- What you should do -
Reproduce the passage on the Data Citation Corpus below word for word, from start to finish.

- Page extract -
☆ ☆ ☆ ☆ ☆ ☆ ☆
The data file covers data-paper links identified through 1) DataCite Event Data, based on the metadata relationships that designate data citations and 2) CZI’s machine learning approach, where a mention of a dataset identifier found in the text of the article is designated as a citation.

By design, the Data Citation Corpus is focused on citations to data. We recognize the importance of understanding usage and citations to all kinds of open outputs (including samples, software, protocols and other) but the scope of the corpus lies with datasets.

The relationship between the dataset and the article relies on the identifier for the dataset. We recognize that open datasets can vary in how they are created and shared, some include a single file and some multiple components. The community has raised questions about how to best handle citations to individual datasets and collections of data, and how to best propagate citations from collections to their individual components. While the corpus does not address this use case at this time, it is something we will continue to explore as part of the corpus development.

Coverage & quality

The text mining completed by CZI involved a list of over 40 repositories (see slide 8 here for the repository list). The repositories were selected due to their standing in the community and because curated terms exist for their accession numbers, but it is important to bear in mind that the group focuses on life sciences disciplines. CZI completed text mining on five million open access papers available via Europe PMC (as the open licenses for those articles permit content mining), and thus, the literature included also falls mostly within the life sciences. We thus acknowledge that the text mining completed includes a slice of the literature. One of the challenges in data citation that had been expressed over the years was the separate handling of DOIs and accession numbers; the collaboration between CZI and DataCite provides a proof-of-principle to address this challenge and, for the first time, bring together citations to data with accession numbers and DOIs. As we move ahead, it is in our pipeline for the Data Citation Corpus to expand coverage of the disciplines represented.
☆ ☆ ☆ ☆ ☆ ☆ ☆
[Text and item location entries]
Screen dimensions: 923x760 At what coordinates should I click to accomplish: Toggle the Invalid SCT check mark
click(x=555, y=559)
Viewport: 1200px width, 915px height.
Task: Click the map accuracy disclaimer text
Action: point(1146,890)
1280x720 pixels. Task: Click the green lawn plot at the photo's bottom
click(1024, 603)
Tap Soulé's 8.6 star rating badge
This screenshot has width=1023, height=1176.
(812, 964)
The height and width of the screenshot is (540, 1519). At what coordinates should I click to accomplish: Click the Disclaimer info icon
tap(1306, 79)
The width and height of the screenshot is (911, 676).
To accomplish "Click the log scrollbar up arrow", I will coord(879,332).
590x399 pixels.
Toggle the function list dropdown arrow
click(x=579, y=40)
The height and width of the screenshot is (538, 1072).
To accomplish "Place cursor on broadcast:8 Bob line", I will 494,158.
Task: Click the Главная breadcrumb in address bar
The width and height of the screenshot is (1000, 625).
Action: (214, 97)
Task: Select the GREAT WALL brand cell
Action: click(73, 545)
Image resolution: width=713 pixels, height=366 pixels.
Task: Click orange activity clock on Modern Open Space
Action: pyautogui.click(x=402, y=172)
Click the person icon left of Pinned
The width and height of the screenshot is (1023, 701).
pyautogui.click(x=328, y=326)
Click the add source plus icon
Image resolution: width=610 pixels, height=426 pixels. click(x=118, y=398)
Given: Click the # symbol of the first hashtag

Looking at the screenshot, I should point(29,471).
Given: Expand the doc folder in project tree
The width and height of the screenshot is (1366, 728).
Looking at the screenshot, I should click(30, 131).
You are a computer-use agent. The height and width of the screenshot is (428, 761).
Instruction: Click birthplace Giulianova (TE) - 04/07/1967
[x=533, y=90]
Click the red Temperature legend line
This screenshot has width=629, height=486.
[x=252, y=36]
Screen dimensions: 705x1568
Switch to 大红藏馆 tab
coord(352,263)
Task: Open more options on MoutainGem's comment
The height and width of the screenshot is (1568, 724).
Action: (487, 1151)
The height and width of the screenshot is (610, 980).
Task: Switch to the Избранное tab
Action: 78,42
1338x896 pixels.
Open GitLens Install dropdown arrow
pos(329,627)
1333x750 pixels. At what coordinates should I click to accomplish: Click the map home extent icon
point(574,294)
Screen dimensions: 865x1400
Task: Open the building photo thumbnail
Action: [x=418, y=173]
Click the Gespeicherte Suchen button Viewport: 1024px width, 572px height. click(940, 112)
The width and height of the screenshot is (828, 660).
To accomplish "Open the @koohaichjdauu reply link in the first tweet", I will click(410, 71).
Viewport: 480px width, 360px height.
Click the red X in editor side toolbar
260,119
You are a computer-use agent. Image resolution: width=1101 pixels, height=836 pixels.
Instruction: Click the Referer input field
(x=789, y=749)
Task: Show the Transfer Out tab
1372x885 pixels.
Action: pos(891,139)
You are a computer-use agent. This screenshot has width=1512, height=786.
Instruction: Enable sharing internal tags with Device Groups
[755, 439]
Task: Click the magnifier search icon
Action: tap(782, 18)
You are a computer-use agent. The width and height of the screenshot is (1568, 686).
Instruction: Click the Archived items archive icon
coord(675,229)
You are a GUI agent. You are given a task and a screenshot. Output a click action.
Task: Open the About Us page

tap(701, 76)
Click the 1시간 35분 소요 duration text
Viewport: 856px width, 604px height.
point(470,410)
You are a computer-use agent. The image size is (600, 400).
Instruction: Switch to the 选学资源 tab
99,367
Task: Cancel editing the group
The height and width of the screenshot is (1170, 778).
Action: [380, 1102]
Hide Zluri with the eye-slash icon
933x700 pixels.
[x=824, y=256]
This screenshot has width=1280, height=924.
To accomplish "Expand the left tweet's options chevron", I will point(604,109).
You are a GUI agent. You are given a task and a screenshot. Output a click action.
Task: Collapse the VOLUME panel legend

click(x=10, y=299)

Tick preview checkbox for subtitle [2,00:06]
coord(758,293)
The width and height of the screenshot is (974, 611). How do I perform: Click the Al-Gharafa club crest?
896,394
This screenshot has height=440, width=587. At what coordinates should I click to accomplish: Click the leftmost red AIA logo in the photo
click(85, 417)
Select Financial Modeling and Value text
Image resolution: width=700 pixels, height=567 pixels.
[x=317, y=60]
☆ ☆ ☆ ☆ ☆ ☆ ☆
- Written response -
The data file covers data-paper links identified through 1) DataCite Event Data, based on the metadata relationships that designate data citations and 2) CZI’s machine learning approach, where a mention of a dataset identifier found in the text of the article is designated as a citation.

By design, the Data Citation Corpus is focused on citations to data. We recognize the importance of understanding usage and citations to all kinds of open outputs (including samples, software, protocols and other) but the scope of the corpus lies with datasets.

The relationship between the dataset and the article relies on the identifier for the dataset. We recognize that open datasets can vary in how they are created and shared, some include a single file and some multiple components. The community has raised questions about how to best handle citations to individual datasets and collections of data, and how to best propagate citations from collections to their individual components. While the corpus does not address this use case at this time, it is something we will continue to explore as part of the corpus development.

Coverage & quality

The text mining completed by CZI involved a list of over 40 repositories (see slide 8 here for the repository list). The repositories were selected due to their standing in the community and because curated terms exist for their accession numbers, but it is important to bear in mind that the group focuses on life sciences disciplines. CZI completed text mining on five million open access papers available via Europe PMC (as the open licenses for those articles permit content mining), and thus, the literature included also falls mostly within the life sciences. We thus acknowledge that the text mining completed includes a slice of the literature. One of the challenges in data citation that had been expressed over the years was the separate handling of DOIs and accession numbers; the collaboration between CZI and DataCite provides a proof-of-principle to address this challenge and, for the first time, bring together citations to data with accession numbers and DOIs. As we move ahead, it is in our pipeline for the Data Citation Corpus to expand coverage of the disciplines represented.